Pertama Kalinya Dokter Mengedit Gen Manusia Hidup
- Pixabay/Herney
VIVA – Kehidupan Brian Madeux tidak pernah mudah. Sejauh ini, dia sudah menjalani 26 operasi untuk memperbaiki segala macam masalah, mulai dari hernia hingga matanya.
Dia memiliki penyakit langka yang disebut dengan sindrom Hunter, yang disebabkan oleh kurangnya gen yang berfungsi memproduksi enzim. Enzim ini bertugas untuk memecah beberapa karbohidrat tertentu.
Akibatnya, karbohidrat ini menumpuk di dalam sel tubuhnya dan menyebabkan berbagai masalah.
Tidak ada obat untuk menyembuhkan kondisi Madeux. Salah satu cara untuk mengatasi gejala-gejala yang dialaminya adalah dengan mendapatkan dosis enzim yang hilang secara rutin. Harganya pun cukup fantastis.
Meski begitu, enzim ini tidak akan memperbaiki kerusakan yang sudah terjadi dan tidak bisa menghentikan penurunan lebih jauh yang terjadi di otak.
Tapi, kehidupan Madeux mungkin bisa berubah. Karena dia menjadi pasien pertama yang mendapatkan eksperimen terapi gen sebagai bagian dari uji klinis.
Sementara itu Sangami Therapeutics menginjeksi Madeux dengan sejumlah virus yang mengandung sepaket materi gen untuk mengedit. Harapannya adalah, virus-virus ini akan masuk ke sel-sel tubuh Madeux, khususnya sel liver, menginjeksi gen yang hilang di tempat yang tepat di DNA-nya.
● ● ● ● ●
- [Daftar Soal]:
A. Menurut artikel tentang terapi gen, berapa kali Brian Madeux sudah menjalani operasi?
B. Lanjutkan artikel tentang terapi gen setelah kalimat terakhirnya.

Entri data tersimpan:
● ● ● ● ●
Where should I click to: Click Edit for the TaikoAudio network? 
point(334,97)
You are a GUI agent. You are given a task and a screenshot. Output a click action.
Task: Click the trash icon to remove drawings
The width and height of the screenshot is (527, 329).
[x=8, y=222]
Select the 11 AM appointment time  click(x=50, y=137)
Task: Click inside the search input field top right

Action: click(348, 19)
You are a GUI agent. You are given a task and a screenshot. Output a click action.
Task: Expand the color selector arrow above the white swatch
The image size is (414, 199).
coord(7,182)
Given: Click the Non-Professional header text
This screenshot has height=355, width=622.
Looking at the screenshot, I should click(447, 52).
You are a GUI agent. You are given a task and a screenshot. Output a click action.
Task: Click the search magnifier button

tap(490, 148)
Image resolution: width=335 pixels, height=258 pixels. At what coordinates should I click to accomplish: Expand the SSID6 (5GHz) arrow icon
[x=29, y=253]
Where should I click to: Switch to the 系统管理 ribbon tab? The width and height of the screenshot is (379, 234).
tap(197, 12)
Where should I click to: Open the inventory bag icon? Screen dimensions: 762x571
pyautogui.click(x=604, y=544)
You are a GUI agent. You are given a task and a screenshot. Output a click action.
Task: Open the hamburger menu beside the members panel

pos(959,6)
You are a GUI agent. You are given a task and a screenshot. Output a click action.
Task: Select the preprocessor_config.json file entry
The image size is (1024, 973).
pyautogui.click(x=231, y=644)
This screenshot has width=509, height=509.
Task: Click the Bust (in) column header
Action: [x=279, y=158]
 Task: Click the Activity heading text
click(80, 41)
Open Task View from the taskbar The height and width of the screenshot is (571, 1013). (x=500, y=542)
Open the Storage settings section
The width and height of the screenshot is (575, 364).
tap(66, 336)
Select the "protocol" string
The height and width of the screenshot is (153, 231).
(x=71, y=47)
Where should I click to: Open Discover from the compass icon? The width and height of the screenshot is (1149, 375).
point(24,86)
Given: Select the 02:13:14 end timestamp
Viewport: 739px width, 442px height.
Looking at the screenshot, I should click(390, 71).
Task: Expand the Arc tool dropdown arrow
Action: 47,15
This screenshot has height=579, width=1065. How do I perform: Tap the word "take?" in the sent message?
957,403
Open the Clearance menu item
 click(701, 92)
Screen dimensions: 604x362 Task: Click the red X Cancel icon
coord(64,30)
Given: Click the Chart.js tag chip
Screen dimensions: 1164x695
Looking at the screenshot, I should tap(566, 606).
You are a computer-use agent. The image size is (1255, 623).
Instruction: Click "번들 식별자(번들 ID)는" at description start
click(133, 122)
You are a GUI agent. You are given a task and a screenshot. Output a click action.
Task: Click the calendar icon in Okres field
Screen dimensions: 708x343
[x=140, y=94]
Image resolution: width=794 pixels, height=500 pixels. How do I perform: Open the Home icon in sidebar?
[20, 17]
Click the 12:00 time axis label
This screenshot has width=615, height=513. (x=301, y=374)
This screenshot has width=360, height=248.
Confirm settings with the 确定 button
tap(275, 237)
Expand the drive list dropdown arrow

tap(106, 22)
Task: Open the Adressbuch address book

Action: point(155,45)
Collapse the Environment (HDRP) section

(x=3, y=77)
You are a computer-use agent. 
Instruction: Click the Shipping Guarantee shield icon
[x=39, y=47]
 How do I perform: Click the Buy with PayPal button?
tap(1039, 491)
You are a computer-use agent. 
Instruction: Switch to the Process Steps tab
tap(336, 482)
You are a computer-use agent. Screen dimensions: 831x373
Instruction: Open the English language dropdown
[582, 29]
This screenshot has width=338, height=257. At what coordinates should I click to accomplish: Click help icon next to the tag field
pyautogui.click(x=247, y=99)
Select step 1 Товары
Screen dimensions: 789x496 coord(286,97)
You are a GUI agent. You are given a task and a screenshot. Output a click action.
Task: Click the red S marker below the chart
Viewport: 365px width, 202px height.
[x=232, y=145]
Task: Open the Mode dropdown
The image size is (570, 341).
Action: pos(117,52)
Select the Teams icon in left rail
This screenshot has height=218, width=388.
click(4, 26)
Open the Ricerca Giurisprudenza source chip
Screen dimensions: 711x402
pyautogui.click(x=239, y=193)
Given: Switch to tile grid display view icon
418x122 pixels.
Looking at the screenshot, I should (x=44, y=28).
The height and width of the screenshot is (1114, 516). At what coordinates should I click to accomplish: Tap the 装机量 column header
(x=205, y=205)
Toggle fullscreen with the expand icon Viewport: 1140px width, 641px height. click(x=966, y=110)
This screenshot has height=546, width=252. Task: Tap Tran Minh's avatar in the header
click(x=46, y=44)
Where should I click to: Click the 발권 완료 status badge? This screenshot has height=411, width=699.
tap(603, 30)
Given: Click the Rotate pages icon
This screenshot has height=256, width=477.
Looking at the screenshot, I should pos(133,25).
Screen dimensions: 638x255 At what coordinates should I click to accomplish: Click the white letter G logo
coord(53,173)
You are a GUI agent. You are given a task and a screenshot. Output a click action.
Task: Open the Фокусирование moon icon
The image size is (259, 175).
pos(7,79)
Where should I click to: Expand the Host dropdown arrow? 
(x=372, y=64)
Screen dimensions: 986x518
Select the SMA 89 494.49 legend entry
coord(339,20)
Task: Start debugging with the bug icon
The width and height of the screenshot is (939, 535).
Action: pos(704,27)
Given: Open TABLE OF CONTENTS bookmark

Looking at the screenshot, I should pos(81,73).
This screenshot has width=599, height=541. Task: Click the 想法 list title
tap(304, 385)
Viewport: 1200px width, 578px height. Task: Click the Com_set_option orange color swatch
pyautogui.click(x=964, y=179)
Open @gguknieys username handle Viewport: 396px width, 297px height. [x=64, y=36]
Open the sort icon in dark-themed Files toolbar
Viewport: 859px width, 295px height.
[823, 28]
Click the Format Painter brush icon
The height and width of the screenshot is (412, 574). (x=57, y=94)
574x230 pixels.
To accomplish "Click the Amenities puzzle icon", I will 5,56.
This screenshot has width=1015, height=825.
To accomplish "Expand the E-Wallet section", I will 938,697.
● ● ● ● ●
- [Jawaban per Soal]:
A. 26 kali.

B.
Hanya 1 persen dari sel-sel liver yang perlu diperbaiki, dan membuat liver Madeux mampu memproduksi enzim yang hilang selama hidupnya.
Sebelumnya, para ilmuwan telah mengekstraksi sel imun manusia, kemudian mengedit gen-gen di dalamnya dan menaruhnya kembali sebagai cara memberi sel tersebut kemampuan untuk melawan kanker paru. Dan berhasil.
Jika perawatan yang dijalani Madeux berhasil, ini akan menjadi terapi gen pertama yang bekerja dari dalam tubuh manusia.
Untuk mencapai editing gen, Samgamo menggunakan teknologi yang disebut nuklea jari seng. Ini merupakan alat yang memiliki kemampuan untuk menemukan lokasi yang tepat di dalam jaringan 3 miliar huruf DNA dan membuat potongan.
Bersama nuklea jari seng, virus ini juga mengandung cuplikan gen yang hilang, yang kemudian dimasukkan ke sistem perbaikan gen mandiri tubuh ke tempat di mana potongan dibuat.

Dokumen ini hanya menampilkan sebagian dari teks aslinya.